Mais la télévision a transmis une vidéo et tout le monde a entendu le blasphème. Et le pouvoir leur a fait un procès strictement politique, le premier depuis la fin de l’URSS peut-être. La pièce à conviction montrée par le juge est un objet d’art, puisque la chanson a été nominée pour le prix Kandinsky ! Il s’agit peut-être du rôle de l’artiste dans la société ? Il s’agit essentiellement de la liberté d’expression. Mais il s’agit aussi de la place de l’Eglise orthodoxe dans la société russe, et surtout de ses liens avec le pouvoir ; si prier Marie de chasser Poutine peut valoir la prison, c’est en vertu de la sainte alliance — qu’en Russie on appelle « symphonie » de l’Eglise orthodoxe avec le régime poutinien.
« Ils ont prétendu qu’avec elles les libéraux voulaient détruire l’Eglise, s’indigne Zoia Svetova, qui est croyante. Mais l’Eglise est dans les siècles des siècles, elle est indestructible. Et on entend bien que derrière les « libéraux » il y a les juifs. Il y a dans ces arguments un relent antisémite ! »
Ce n’est cependant pas pour blasphème que les Pussy Riots ont été condamnées. S’il n’y a pas (encore) dans le code pénal d’article contre le blasphème – on l’annonce – l’article 282 condamne la haine antireligieuse ou l’incitation à la haine contre une couche sociale. Ce n’est pas cet article qui a été retenu contre les Pussy Riots : les sanctions qui l’accompagnent étaient trop légères. On a préféré retenir le hooliganisme, les peines peuvent être plus lourdes (jusqu’à 7 ans). Les filles n’ont rien abîmé, rien cassé, n’ont pas troublé l’ordre d’un public absent, mais qu’importe ! On pourra dire qu’elles n’ont pris que deux ans au lieu des 7 dont elles étaient passibles, et que ce n’est même pas grâce au juge mais grâce à la bonté de Poutine…
Ultime subterfuge, on a libéré une des trois chanteuses parce que, sous la pression, elle a accepté de changer d’avocat : tenter de faire paraître inefficace un avocat un peu trop engagé (c’est celui d’un des leaders de l’opposition, Sergei Oudaltsov, qui a été arrêté mercredi 17 pour la nième fois), il n’y pas de petit bénéfice pour les juges de Poutine, surtout si l’on peut diviser les accusés (il semble qu’en l’occurrence l’opération n’ait pas réussi) et mettre en avant l’« indépendance » de la justice.
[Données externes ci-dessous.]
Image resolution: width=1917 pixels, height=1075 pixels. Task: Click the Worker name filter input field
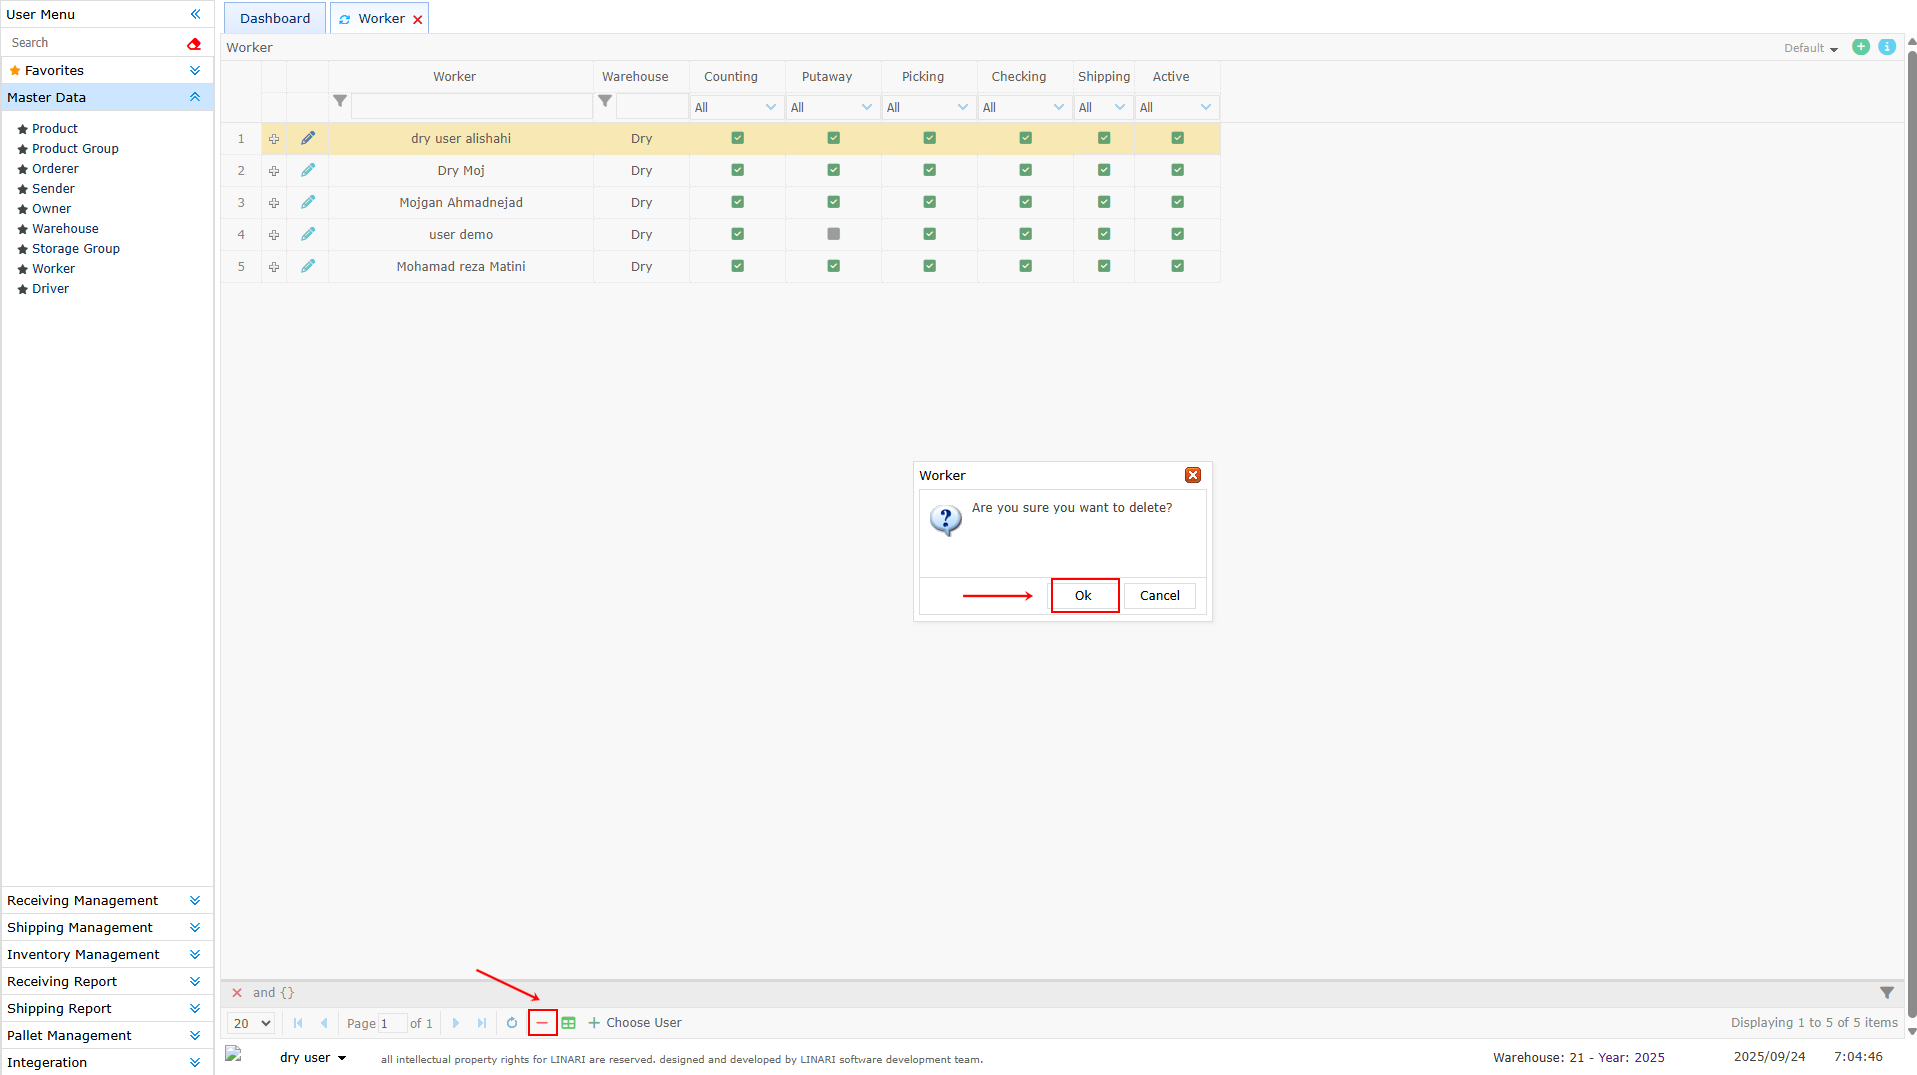(471, 106)
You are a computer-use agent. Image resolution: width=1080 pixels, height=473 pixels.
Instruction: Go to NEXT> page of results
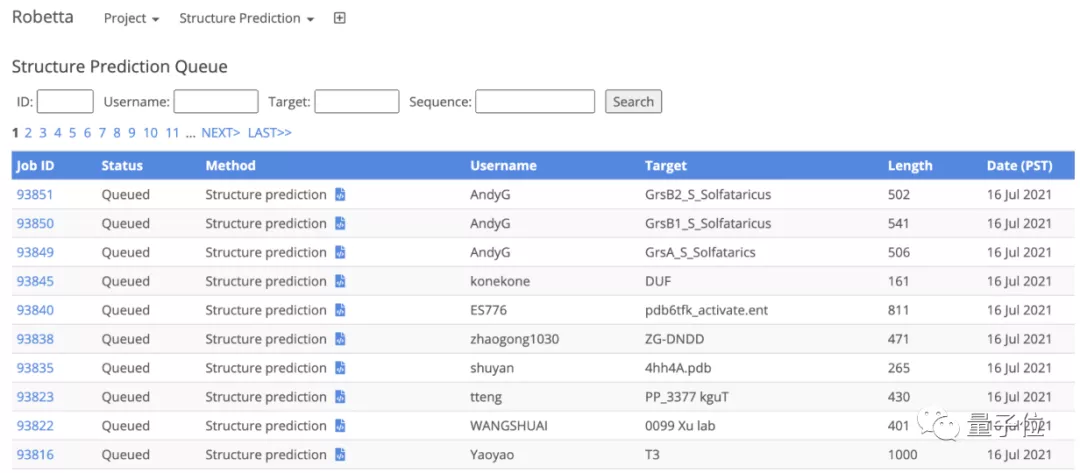click(220, 132)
Indépendance ? Les juges font ce que les autorités leur disent de faire, avoue une juge « licenciée » pour ne pas l’avoir bien fait. « On travaille selon les règles », répondent les autres. Ils dépendent du tribunal de Moscou, et le président exécute les ordres reçus. C’est ce qu’en Russie on appelle « la verticale du pouvoir ». De plus les juges sont bien payés, 100 000 roubles, environ 3000 €, et leur poste est prestigieux. Il y a donc très peu d’acquittement, moins de 1%, plus souvent ce sont des « acquittements à la russe », c’est-à-dire une peine avec sursis. C’est à ça que servent les avocats, tenter d’obtenir un sursis. Certains appellent les avocats des pélicans qui dans leur bec vont porter l’argent aux juges. « Elle a su convaincre le juge » a-t-on dit de la nouvelle avocate de Catherine, la chanteuse libérée. « Convaincre un juge ? C’est ridicule, affirme Zoia Svetova, la journaliste de The New Times, le verdict est écrit d’avance ». Le lendemain de cette libération, les juges ont donné une étonnante conférence de presse à Interfax, la grande agence de presse, pour bien expliquer que s’ils l’avaient fait sortir de prison, c’est parce qu’ils avaient regardé de près son affaire. (Elle n’avait pas eu le temps de monter dans le chœur donc ne pouvait être accusée de hooliganisme). "Personne n’a jamais exercé une pression qulconque sur nous, a fortiori dans cette affaire", a déclaré la juge Larissa Poliakova.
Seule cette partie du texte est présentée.